**SOURCE PASSAGE**
========================
Many strikers spoke bitterly about the contrast between their demand for a 12 percent increase and the 57 percent that has been recommended for President Thabo Mbeki and his cabinet. One striker told Reuters, “They live in luxury, we still stay in poverty.”
Hospital workers pointed out that even though they work in the health sector, they cannot afford to pay for medical aid.
The militancy and determination of the workers involved in the strike and the widespread support in the population are an expression of massive disaffection with the ANC government. South Africa, according to the United Nations Development Programme, is among the most unequal countries in the world—third from the bottom behind only Brazil and Guatemala. The country is becoming increasingly polarised, headed as it is by a small clique of black businessmen and -women, mostly made up of leading members of the ANC, enriching themselves through the government’s policy of Black Economic Empowerment.
A report published by the South African Institute of Race Relations demonstrated that the living conditions for millions of South Africans have worsened since the ending of apartheid 13 years ago. Official unemployment currently stands at 26 percent, but the real figure is 41 percent—double what it was 10 years ago. Millions of workers earn less than US$150 a month, and 4 million people are living in conditions of extreme poverty, defined as less than US$1 a day.
Some commentators see the mounting of the present strike by the Congress of South African Trade Unions (COSATO) as part of a growing left-right split within the ANC. But this is a serious misrepresentation of the situation. COSATU, along with the South African Communist Party (SACP), is an integral partner in the ANC alliance. It is a supporter of the government and has never broken from it. Any differences between Mbeki and Zwelinzima Vavi, general secretary of COSATU, are of a tactical character—how best to defend the interests of big capital in the face of mass opposition.
========================
**DATA FOR REVIEW**
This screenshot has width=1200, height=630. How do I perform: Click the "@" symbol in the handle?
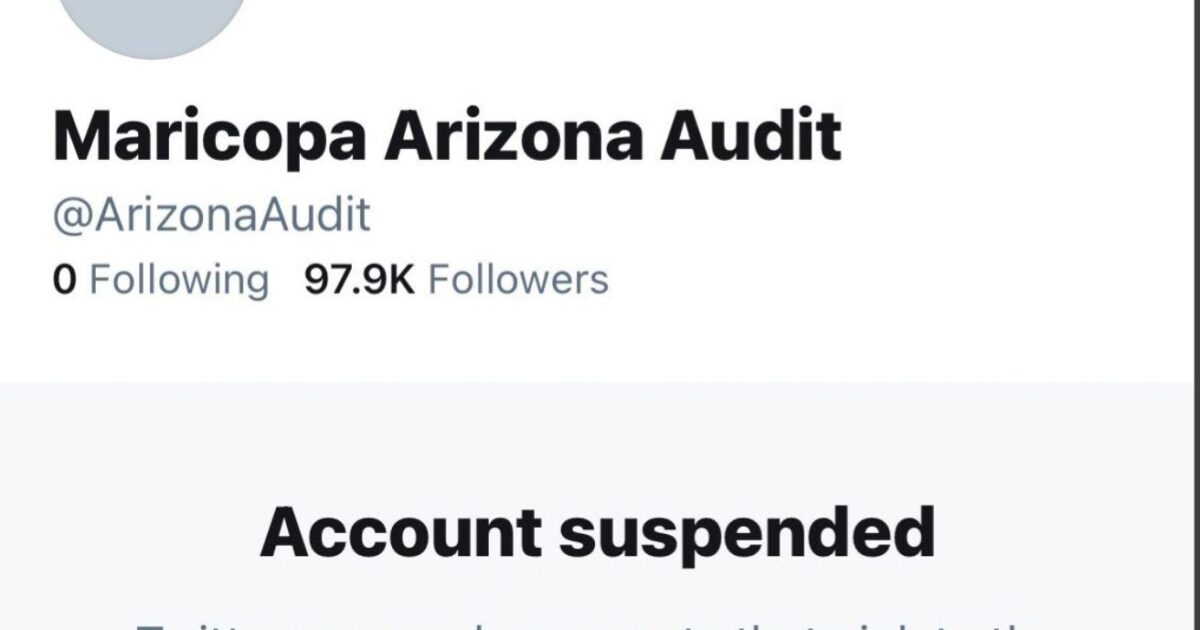pos(67,217)
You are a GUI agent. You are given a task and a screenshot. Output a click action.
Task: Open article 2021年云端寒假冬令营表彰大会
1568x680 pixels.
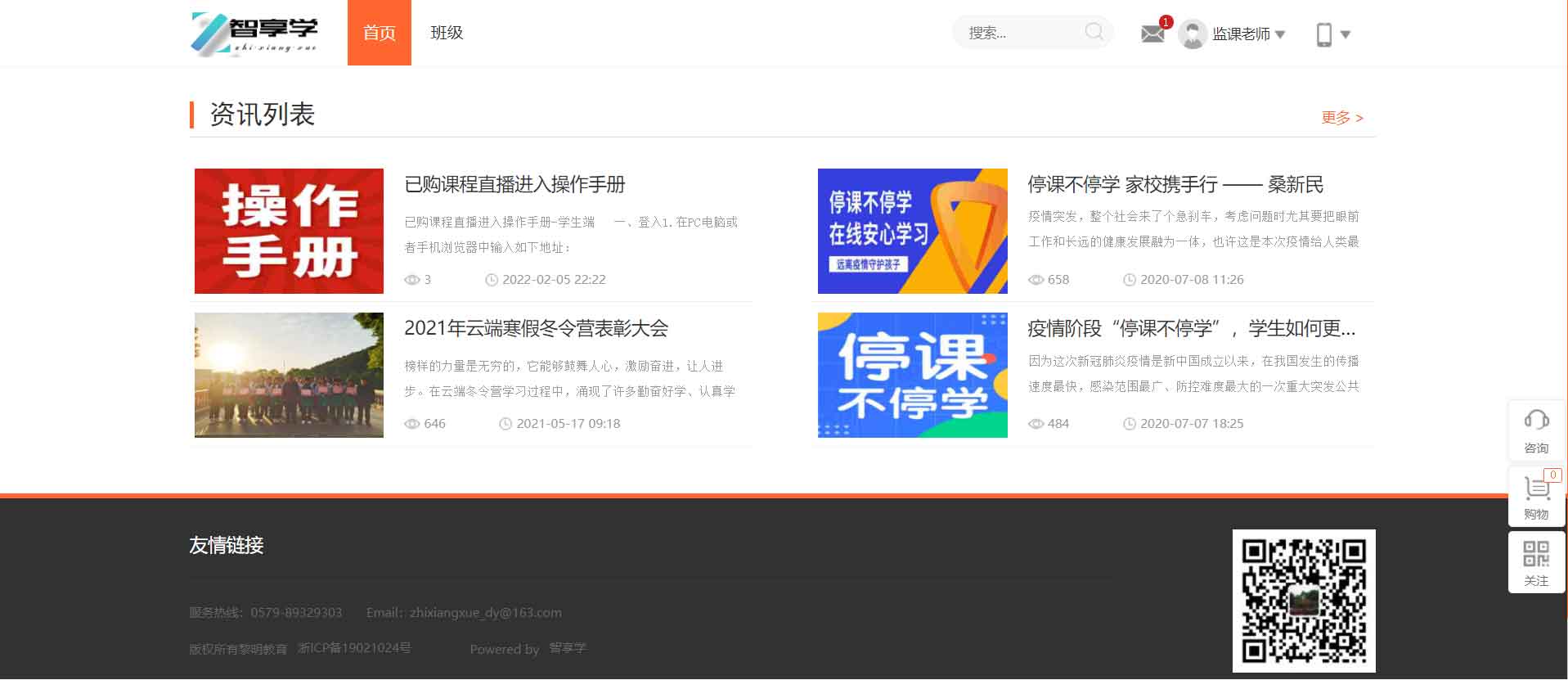click(536, 329)
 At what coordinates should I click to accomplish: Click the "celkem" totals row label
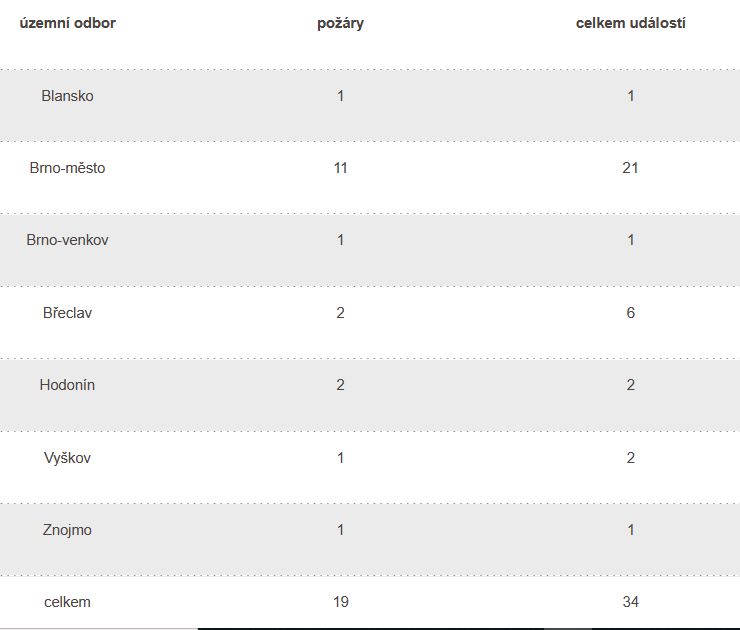67,602
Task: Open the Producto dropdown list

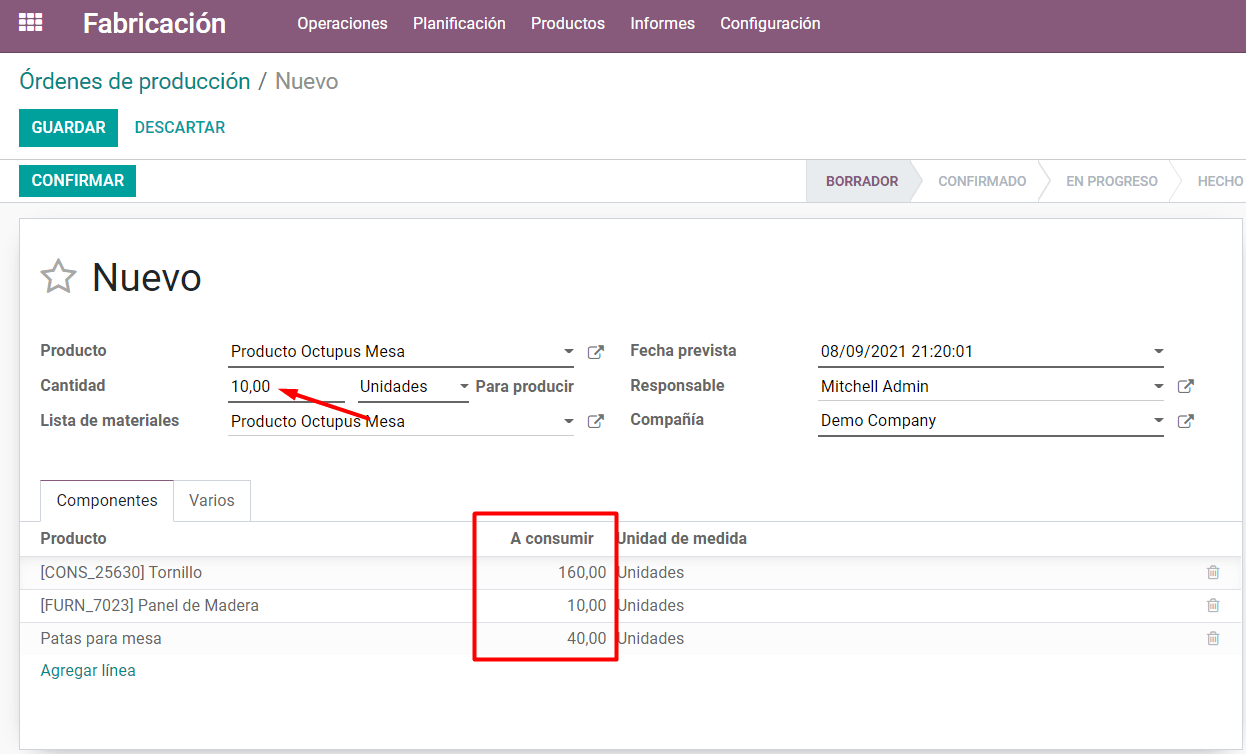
========================
**TASK DETAILS**
Please rewrite everything from "Some commentators see" down to "of mass opposition." in the passage on the South African strike, replacing "misrepresentation" with "distortion".

**OUTPUT BELOW**
Some commentators see the mounting of the present strike by the Congress of South African Trade Unions (COSATO) as part of a growing left-right split within the ANC. But this is a serious distortion of the situation. COSATU, along with the South African Communist Party (SACP), is an integral partner in the ANC alliance. It is a supporter of the government and has never broken from it. Any differences between Mbeki and Zwelinzima Vavi, general secretary of COSATU, are of a tactical character—how best to defend the interests of big capital in the face of mass opposition.